In layman's terms a typical problem in this subject area is formulated as follows. Suppose that our universe has finite size but does not have a boundary. An example of such a situation would be a universe in the shape of a 3-dimensional sphere embedded in 4-dimensional Euclidean space. And imagine now that there is only one particle living in this universe, say, a massless neutrino or a photon. Then one can address a number of mathematical questions. How does the neutrino field (solution of the massless Dirac equation) or the electromagnetic field (solution of the Maxwell system) propagate as a function of time? What are the eigenvalues (energy levels) of the particle? Are there nontrivial (i.e. without obvious symmetries) special cases when the eigenvalues can be evaluated explicitly? What is the difference between the neutrino (positive eigenvalues) and the antineutrino (negative eigenvalues)?
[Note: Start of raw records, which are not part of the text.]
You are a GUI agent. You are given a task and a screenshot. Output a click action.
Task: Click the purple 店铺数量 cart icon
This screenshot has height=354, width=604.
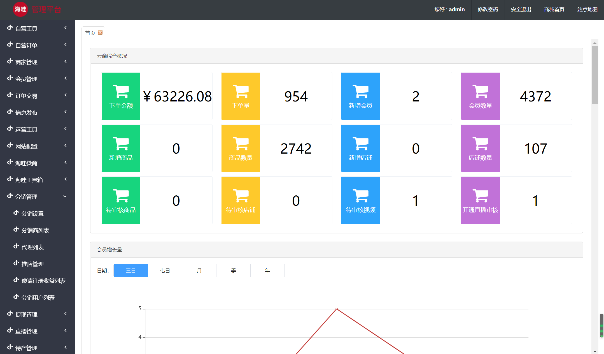click(480, 144)
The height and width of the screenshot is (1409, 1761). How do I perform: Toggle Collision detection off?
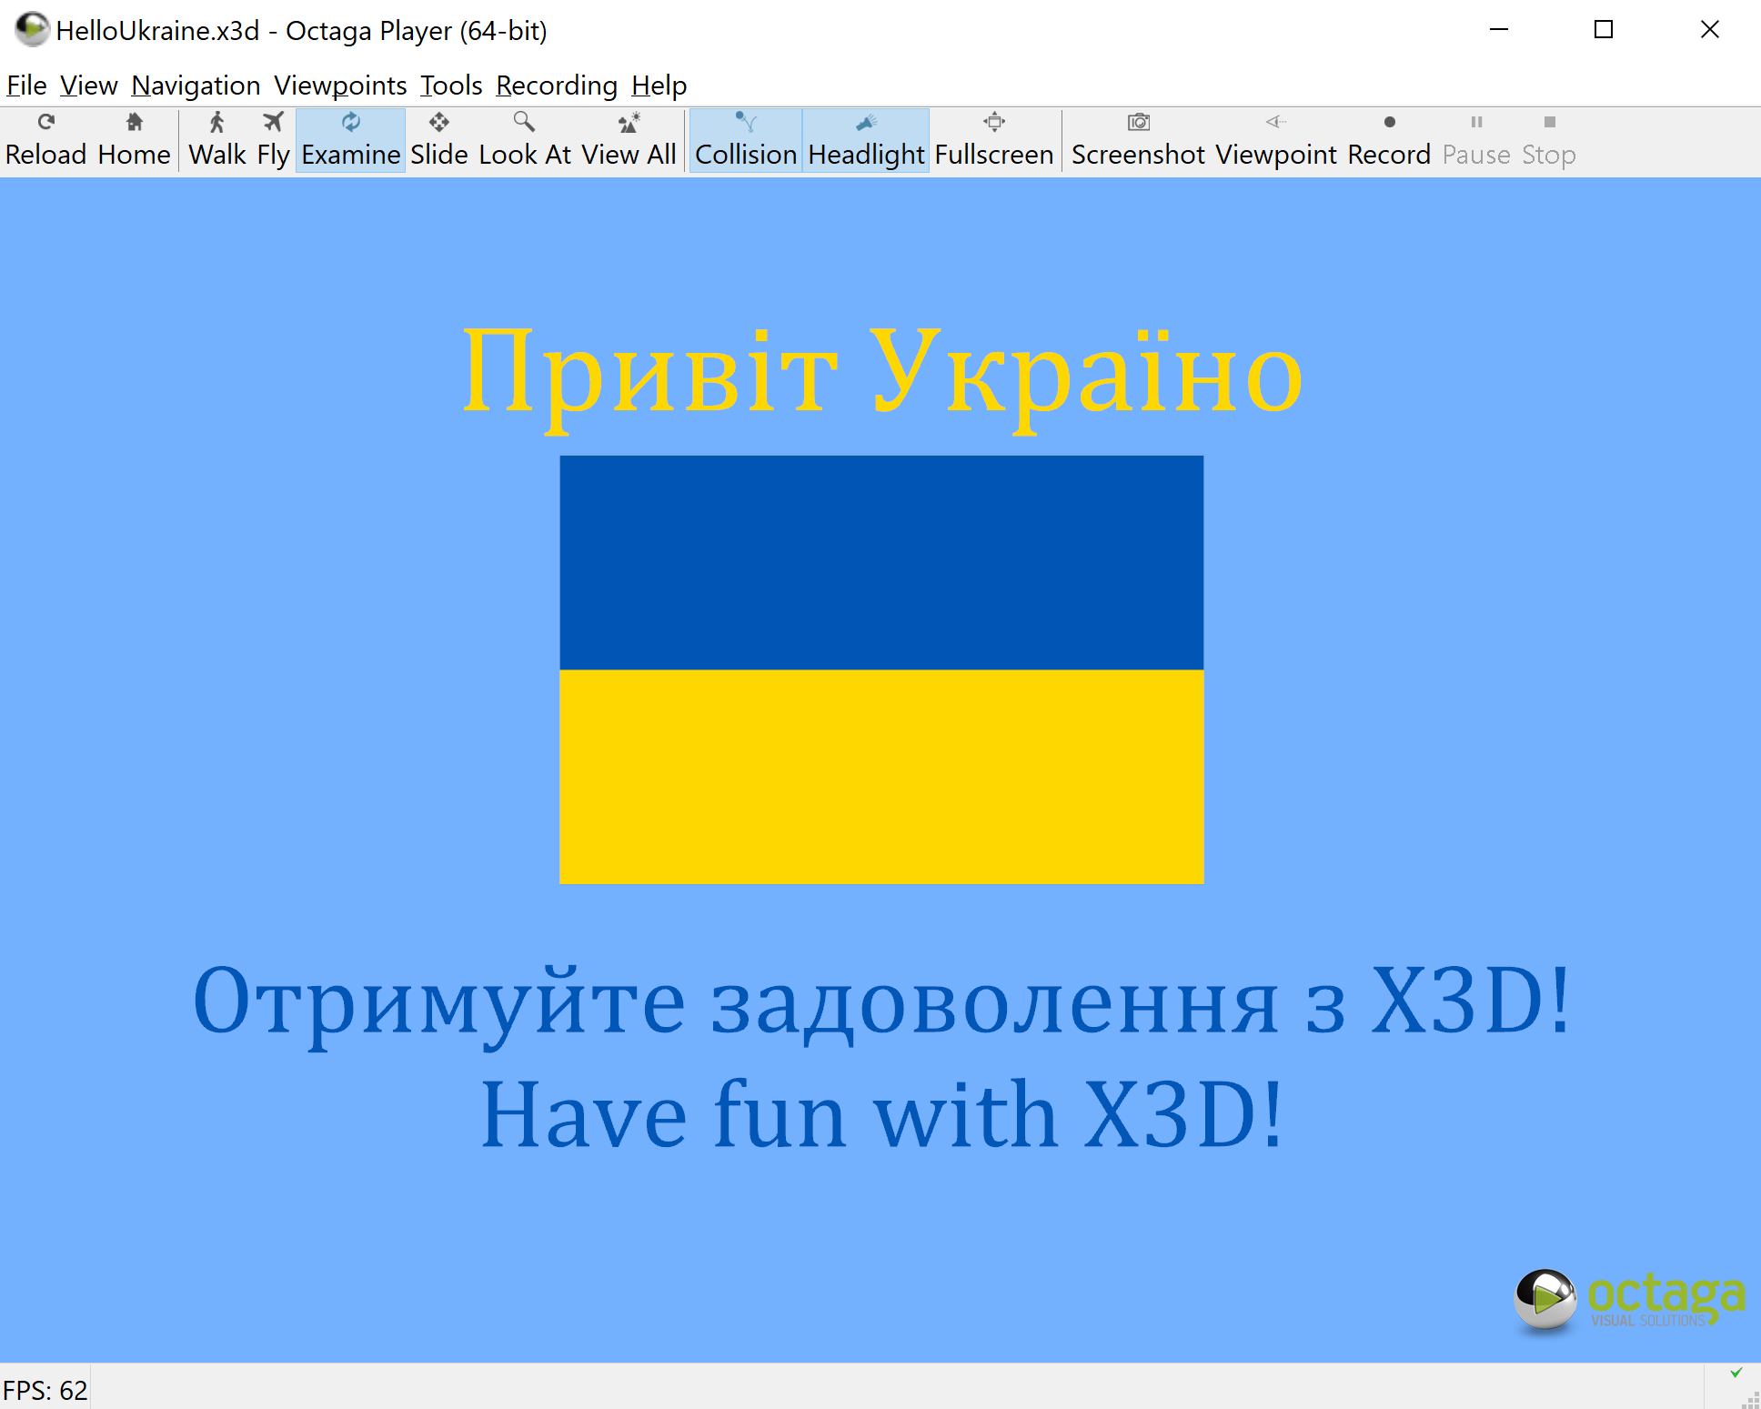tap(745, 139)
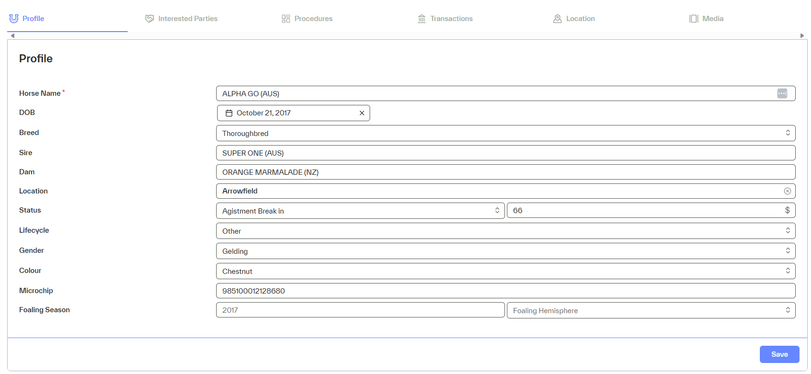
Task: Open the Gender dropdown showing Gelding
Action: [505, 251]
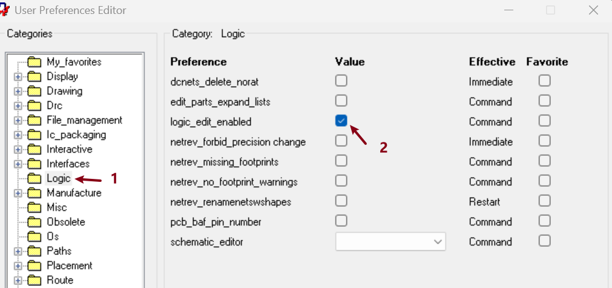Select the File_management category
This screenshot has height=288, width=612.
click(84, 120)
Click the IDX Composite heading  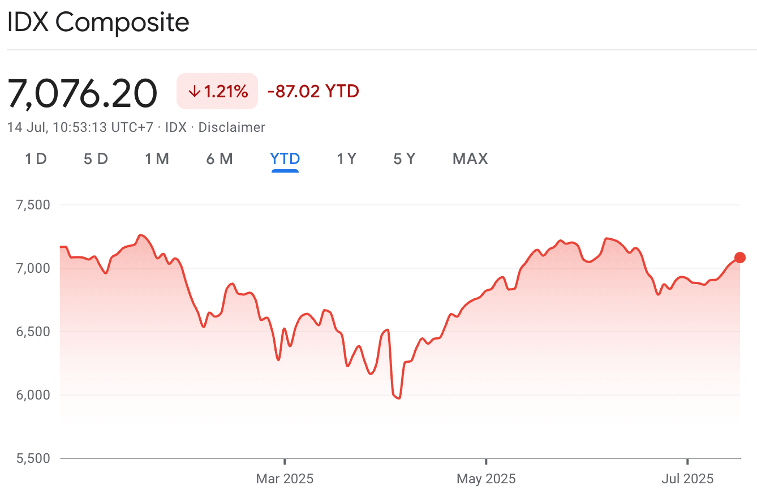coord(98,23)
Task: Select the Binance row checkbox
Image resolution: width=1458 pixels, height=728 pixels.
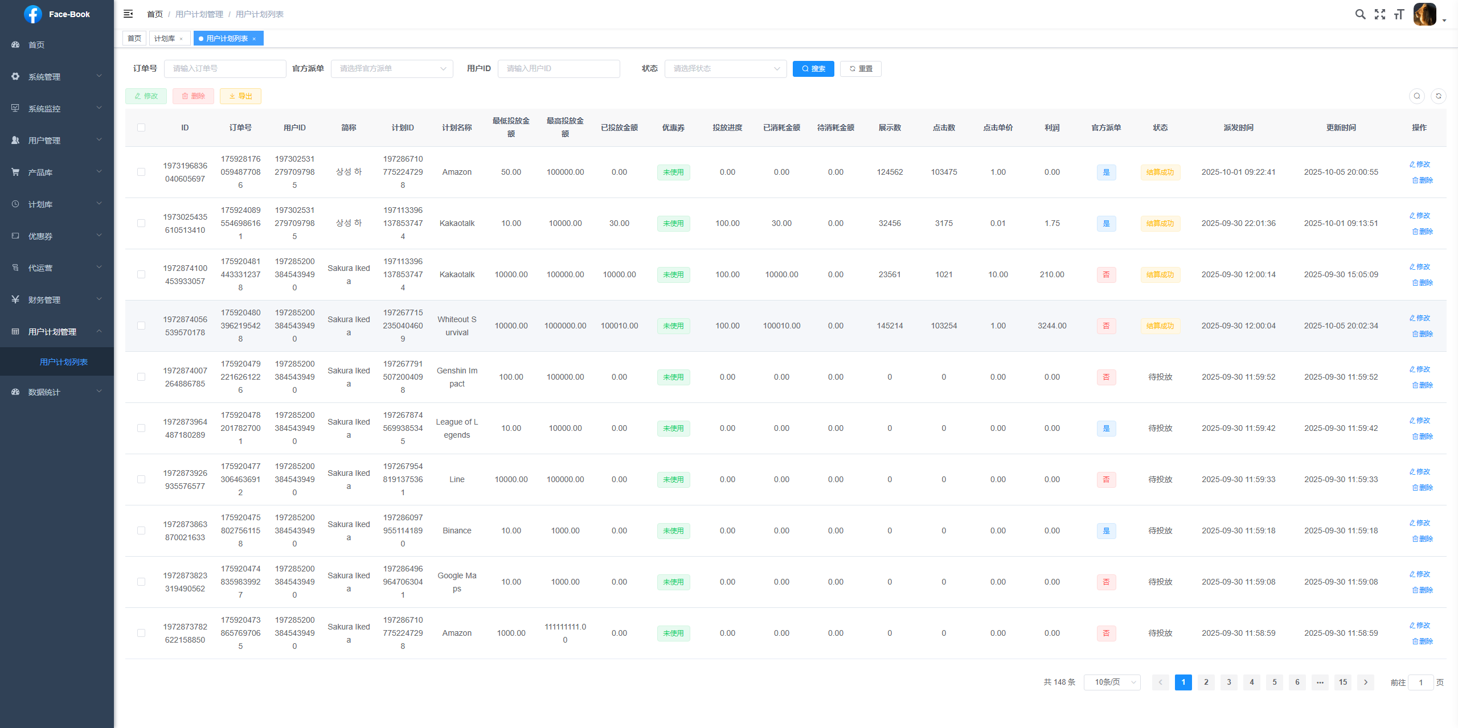Action: [141, 530]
Why is the photon its own antiparticle? What is the nature of spin? Why do neutrinos propagate with the speed of light? Why are neutrinos and photons so different and, yet, so similar?

The speaker will approach the study of first order systems of partial differential equations from the perspective of a spectral theorist using techniques of microlocal analysis and without involving geometry or physics. However, a fascinating feature of the subject is that this purely analytic approach inevitably leads to differential geometric constructions with a strong theoretical physics flavour.